Myanmar says clearing of Rohingya is unfinished business from WWII

As tens of thousands of Rohingya refugees stream across Myanmar’s border with Bangladesh, the Myanmar army’s commander-in-chief has defended clearing Rohingya villages as an essential step in rooting out a small band of militants armed with little more than spears or knives. Myanmar has come under criticism for its actions in Rakhine State, a narrow strip of land across its national border. Since a small group of militants launched attacks against government outposts there on Aug. 25, Myanmar’s armed forces have responded with a disproportionate show of force, prompting the United Nations and the Vatican to voice their concern over the impact on the civilian population. On Saturday, Turkish President Recep Tayyip Erdogan described what is happening to Rohingya community in Myanmar, who are Muslim, as genocide.

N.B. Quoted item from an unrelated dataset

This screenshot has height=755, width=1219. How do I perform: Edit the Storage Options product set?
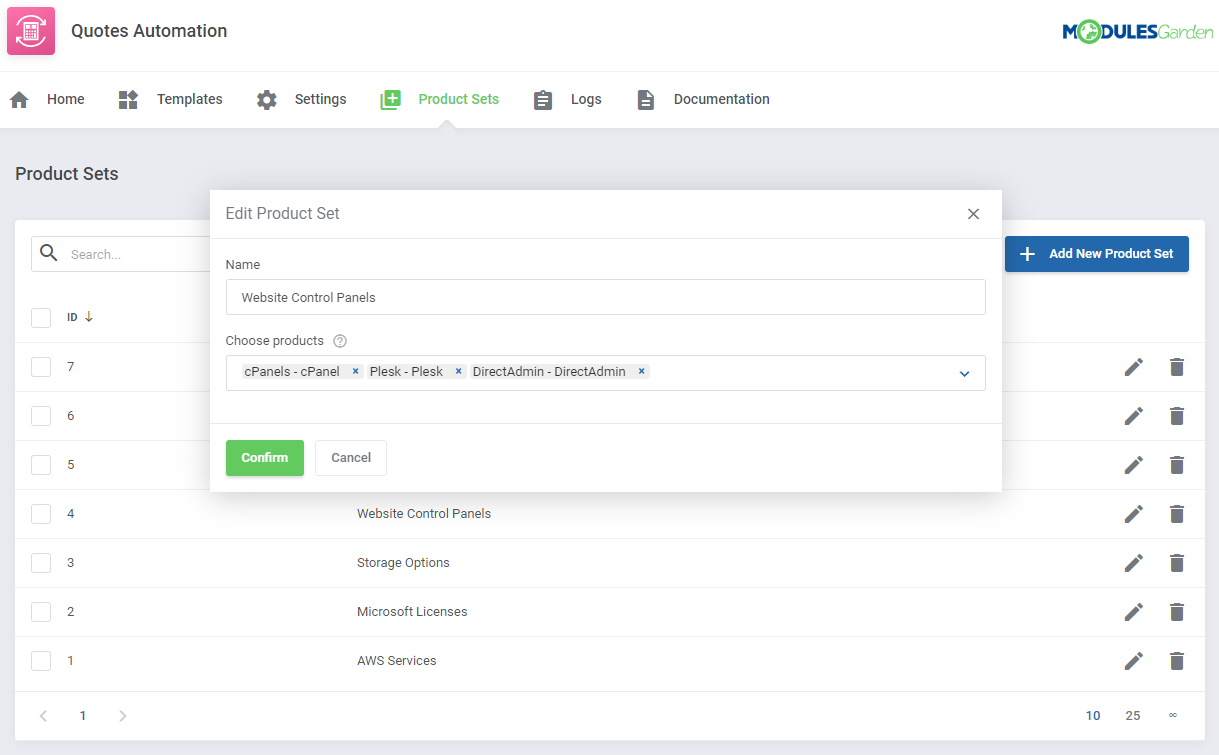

The U.N. has said more than 58,000 refugees have made their way across the border, joining some 500,000 other Rohingya who already reside in Bangladesh, a impoverished country poorly equipped to receive them. New York-based Human Rights Watch said satellite images show many villages where Rohingya once lived have been razed to the ground; it has collected data indicating that 17 separate sites, including some where entire villages were destroyed. Myanmar’s military and members of the Arakan Rohingya Salvation Army have blamed each other for setting the fires. “This new satellite imagery shows the total destruction of a Muslim village, and prompts serious concerns that the level of destruction…may be far worse than originally thought,” said Phil Robertson, deputy Asia director at Human Rights Watch.
Myanmar’s army, meanwhile, says 400 people have been killed in the violence, mostly Rohingya militants belonging to a new group calling itself the Arakan Rohingya Salvation Army, or ARSA. There is relatively little criticism toward the military operation within Myanmar itself, however. Army commander Sr. Gen. Min Aung Hlaing’s remarks on Friday suggest it won’t ease off its campaign, describing it as “unfinished business” dating back to World War II. Speaking in the capital Naypyitaw, he said the army was pursuing its patriotic duty to preserve Myanmar’s borders and prevent Rohingya insurgents carving out their own territory in northern Rakhine State. He referred to communal violence in the area in 1942, when ethnic Rohingya who sided with the retreating British forces clashed with local ethnic-Rakhine Buddhists, who aligned themselves with the Japanese. Tens of thousands of people died in a failed attempt to create a Rohingya state.
After independence from Britain, Rohingya were denied citizenship and often are dismissed as Bengalis—illegal immigrants from Bangladesh. Many of the 1 million Rohingya who still live in Myanmar are restricted to tented camps where they rely on food and medical services provided by the U.N. and other groups and are prevented from moving freely. In 2012, about 140 Rohingya were killed in clashes with the majority Buddhist population, and the violence helped fuel a broader wave of anti-Muslim sentiment in the country as it emerged from decades of tight military control, which civilian leaders have found difficult to resist.